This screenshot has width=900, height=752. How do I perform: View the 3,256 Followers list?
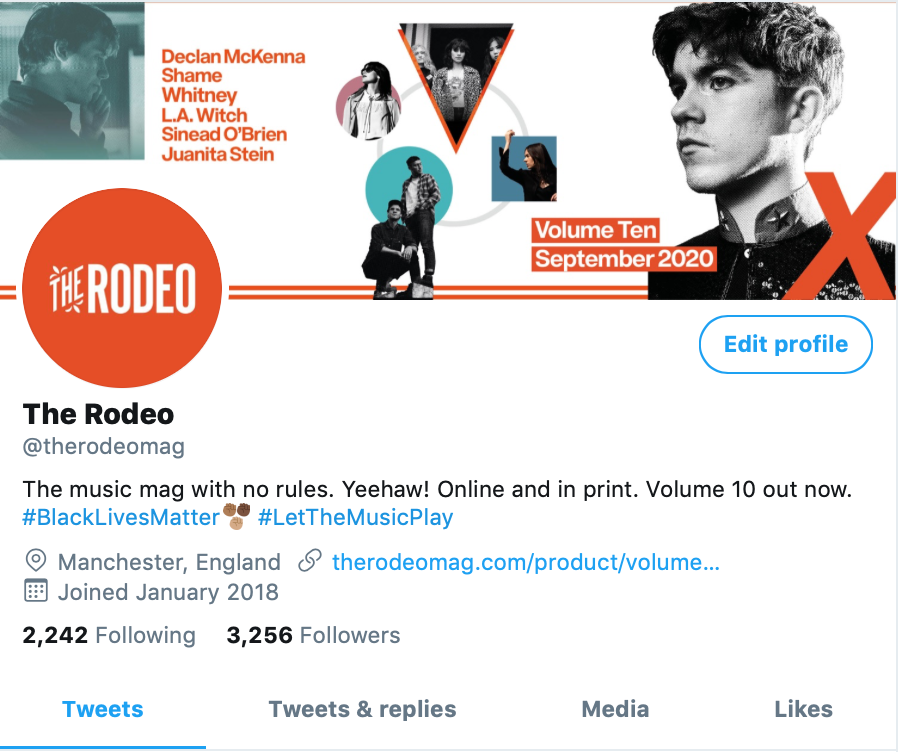click(313, 635)
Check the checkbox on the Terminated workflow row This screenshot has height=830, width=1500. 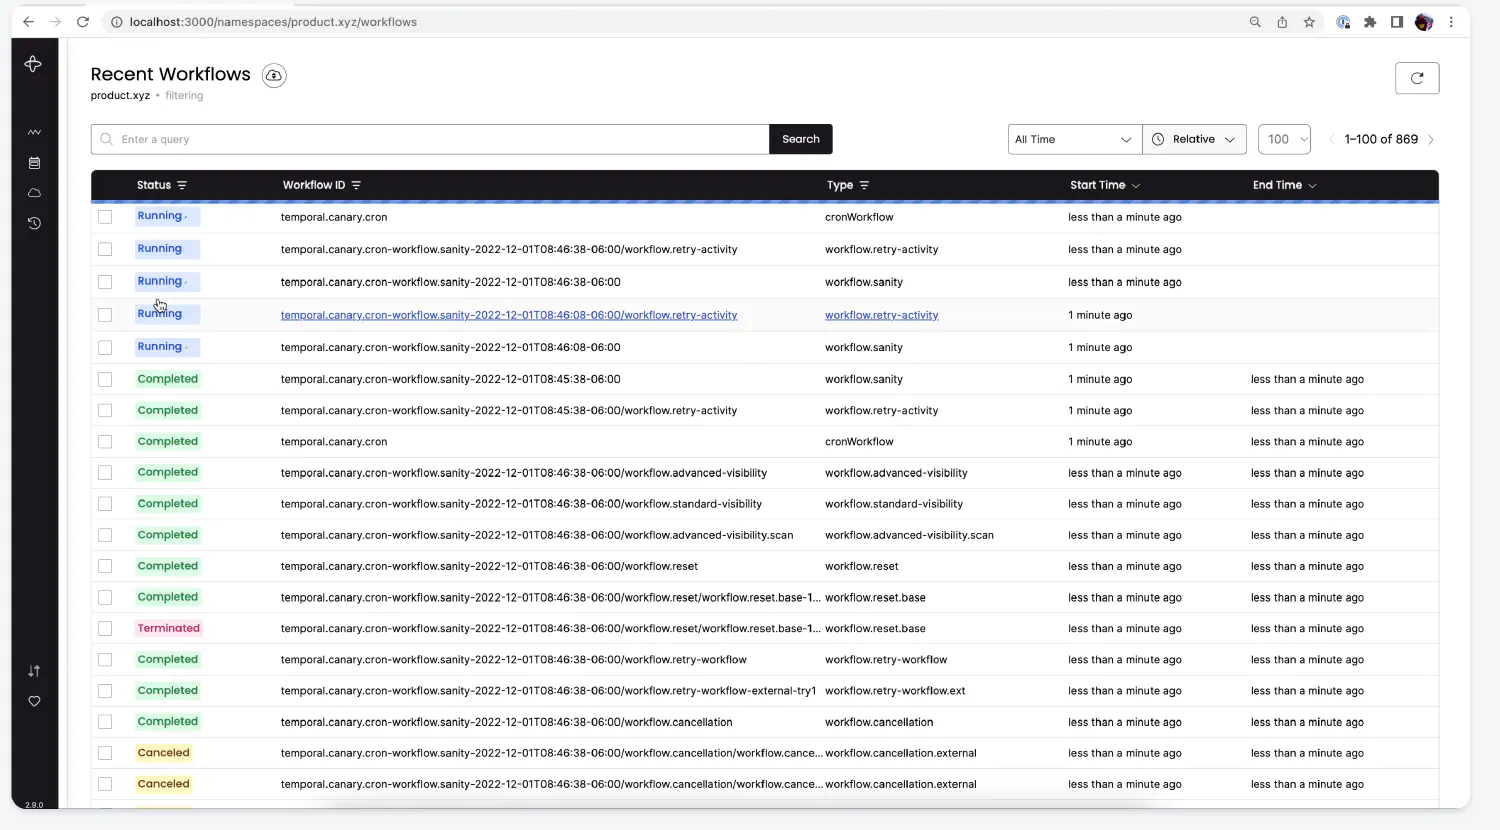pyautogui.click(x=105, y=628)
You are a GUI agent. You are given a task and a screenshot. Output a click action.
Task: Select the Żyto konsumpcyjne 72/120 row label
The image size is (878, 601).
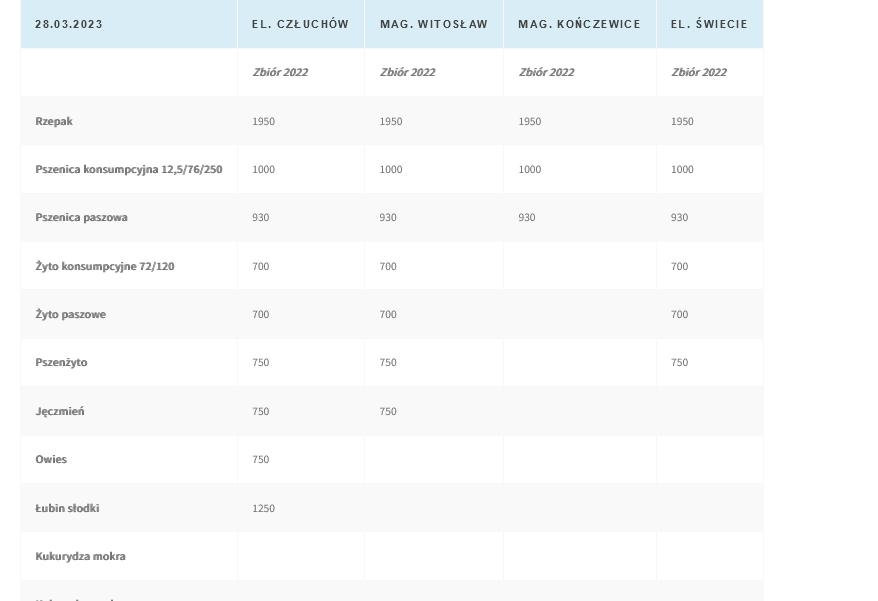click(104, 266)
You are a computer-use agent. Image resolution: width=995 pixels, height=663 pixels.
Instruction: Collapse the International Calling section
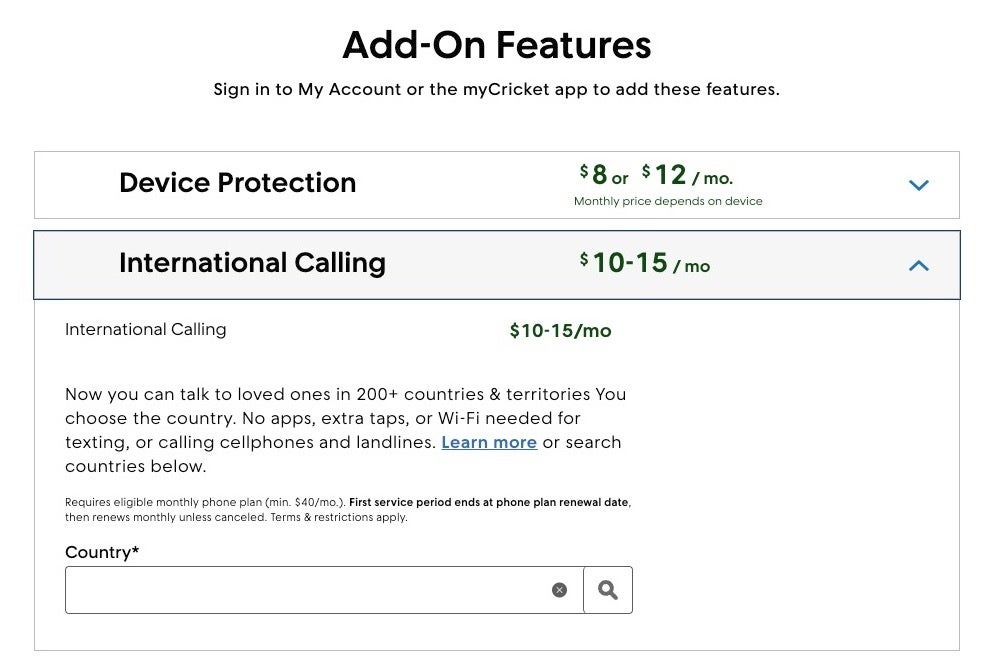click(918, 265)
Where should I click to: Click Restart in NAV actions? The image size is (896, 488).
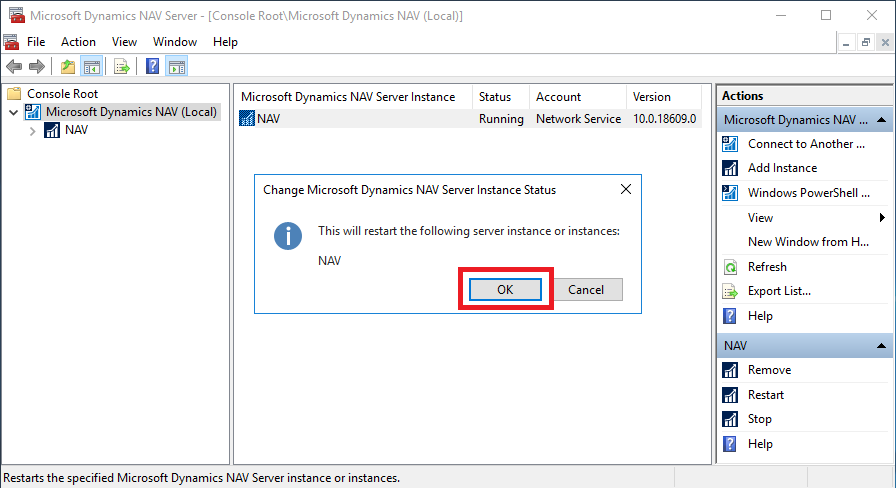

------------------------------------------------------------------------

### REQUIREMENT
Return every line of the records in which the word "agent" is found.

### FINISHED TASK
You are a GUI agent. You are given a task and a screenshot. Output a click action.
You are a computer-use agent. Image resolution: width=995 pixels, height=663 pixels.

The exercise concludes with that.